Dataset entries
..........

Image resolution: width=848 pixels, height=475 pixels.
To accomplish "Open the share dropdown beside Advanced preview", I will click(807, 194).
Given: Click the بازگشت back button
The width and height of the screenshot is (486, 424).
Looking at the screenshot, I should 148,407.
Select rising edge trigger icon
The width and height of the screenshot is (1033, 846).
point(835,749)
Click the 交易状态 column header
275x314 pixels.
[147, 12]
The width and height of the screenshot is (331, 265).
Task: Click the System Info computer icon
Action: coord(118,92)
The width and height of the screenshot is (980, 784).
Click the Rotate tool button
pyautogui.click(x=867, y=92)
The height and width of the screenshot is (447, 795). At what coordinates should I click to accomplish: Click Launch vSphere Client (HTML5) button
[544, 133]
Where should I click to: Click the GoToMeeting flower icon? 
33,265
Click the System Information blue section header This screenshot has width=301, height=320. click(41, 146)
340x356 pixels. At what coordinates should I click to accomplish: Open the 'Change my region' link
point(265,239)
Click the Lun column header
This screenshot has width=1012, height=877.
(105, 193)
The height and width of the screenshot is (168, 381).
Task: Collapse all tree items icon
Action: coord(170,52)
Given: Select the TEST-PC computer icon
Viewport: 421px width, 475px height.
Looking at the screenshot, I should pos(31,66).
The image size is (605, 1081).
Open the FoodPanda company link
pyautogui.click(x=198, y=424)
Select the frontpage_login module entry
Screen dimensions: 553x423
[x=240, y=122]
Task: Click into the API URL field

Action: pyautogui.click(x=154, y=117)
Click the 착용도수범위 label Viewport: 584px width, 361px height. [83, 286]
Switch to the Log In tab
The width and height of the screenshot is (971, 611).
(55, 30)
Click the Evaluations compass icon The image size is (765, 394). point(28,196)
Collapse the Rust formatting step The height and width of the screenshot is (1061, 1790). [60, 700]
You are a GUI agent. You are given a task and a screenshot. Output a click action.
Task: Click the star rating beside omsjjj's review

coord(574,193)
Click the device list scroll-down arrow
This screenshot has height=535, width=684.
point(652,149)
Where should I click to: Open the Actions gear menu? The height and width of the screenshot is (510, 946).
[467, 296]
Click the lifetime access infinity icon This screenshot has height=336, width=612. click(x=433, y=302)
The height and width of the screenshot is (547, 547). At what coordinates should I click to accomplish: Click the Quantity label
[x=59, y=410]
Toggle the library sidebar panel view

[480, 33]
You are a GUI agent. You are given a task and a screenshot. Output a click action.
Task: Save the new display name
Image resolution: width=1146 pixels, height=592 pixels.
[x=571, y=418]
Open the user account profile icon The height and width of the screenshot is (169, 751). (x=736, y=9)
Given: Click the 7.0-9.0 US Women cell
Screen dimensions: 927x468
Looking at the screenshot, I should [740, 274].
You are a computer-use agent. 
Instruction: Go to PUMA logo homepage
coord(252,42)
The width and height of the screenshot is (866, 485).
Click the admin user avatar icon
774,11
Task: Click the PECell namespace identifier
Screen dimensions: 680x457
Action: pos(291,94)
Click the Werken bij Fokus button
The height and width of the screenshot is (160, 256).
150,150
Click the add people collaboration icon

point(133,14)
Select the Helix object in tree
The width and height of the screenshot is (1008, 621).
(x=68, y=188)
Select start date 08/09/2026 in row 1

..........

● WHAT IS BEING ASKED: Retype the entries above exactly as they appear.

● RESULT:
Image resolution: width=848 pixels, height=475 pixels.
To accomplish "Open the share dropdown beside Advanced preview", I will click(807, 194).
Given: Click the بازگشت back button
The width and height of the screenshot is (486, 424).
Looking at the screenshot, I should 148,407.
Select rising edge trigger icon
The width and height of the screenshot is (1033, 846).
point(835,749)
Click the 交易状态 column header
275x314 pixels.
[147, 12]
The width and height of the screenshot is (331, 265).
Task: Click the System Info computer icon
Action: coord(118,92)
The width and height of the screenshot is (980, 784).
Click the Rotate tool button
pyautogui.click(x=867, y=92)
The height and width of the screenshot is (447, 795). At what coordinates should I click to accomplish: Click Launch vSphere Client (HTML5) button
[544, 133]
Where should I click to: Click the GoToMeeting flower icon? 
33,265
Click the System Information blue section header This screenshot has width=301, height=320. click(41, 146)
340x356 pixels. At what coordinates should I click to accomplish: Open the 'Change my region' link
point(265,239)
Click the Lun column header
This screenshot has width=1012, height=877.
(105, 193)
The height and width of the screenshot is (168, 381).
Task: Collapse all tree items icon
Action: coord(170,52)
Given: Select the TEST-PC computer icon
Viewport: 421px width, 475px height.
Looking at the screenshot, I should pos(31,66).
The image size is (605, 1081).
Open the FoodPanda company link
pyautogui.click(x=198, y=424)
Select the frontpage_login module entry
Screen dimensions: 553x423
[x=240, y=122]
Task: Click into the API URL field

Action: pyautogui.click(x=154, y=117)
Click the 착용도수범위 label Viewport: 584px width, 361px height. [83, 286]
Switch to the Log In tab
The width and height of the screenshot is (971, 611).
(55, 30)
Click the Evaluations compass icon The image size is (765, 394). point(28,196)
Collapse the Rust formatting step The height and width of the screenshot is (1061, 1790). [60, 700]
You are a GUI agent. You are given a task and a screenshot. Output a click action.
Task: Click the star rating beside omsjjj's review

coord(574,193)
Click the device list scroll-down arrow
This screenshot has height=535, width=684.
point(652,149)
Where should I click to: Open the Actions gear menu? The height and width of the screenshot is (510, 946).
[467, 296]
Click the lifetime access infinity icon This screenshot has height=336, width=612. click(x=433, y=302)
The height and width of the screenshot is (547, 547). At what coordinates should I click to accomplish: Click the Quantity label
[x=59, y=410]
Toggle the library sidebar panel view

[480, 33]
You are a GUI agent. You are given a task and a screenshot. Output a click action.
Task: Save the new display name
Image resolution: width=1146 pixels, height=592 pixels.
[x=571, y=418]
Open the user account profile icon The height and width of the screenshot is (169, 751). (x=736, y=9)
Given: Click the 7.0-9.0 US Women cell
Screen dimensions: 927x468
Looking at the screenshot, I should [740, 274].
You are a computer-use agent. 
Instruction: Go to PUMA logo homepage
coord(252,42)
The width and height of the screenshot is (866, 485).
Click the admin user avatar icon
774,11
Task: Click the PECell namespace identifier
Screen dimensions: 680x457
Action: pos(291,94)
Click the Werken bij Fokus button
The height and width of the screenshot is (160, 256).
150,150
Click the add people collaboration icon

point(133,14)
Select the Helix object in tree
The width and height of the screenshot is (1008, 621).
(x=68, y=188)
Select start date 08/09/2026 in row 1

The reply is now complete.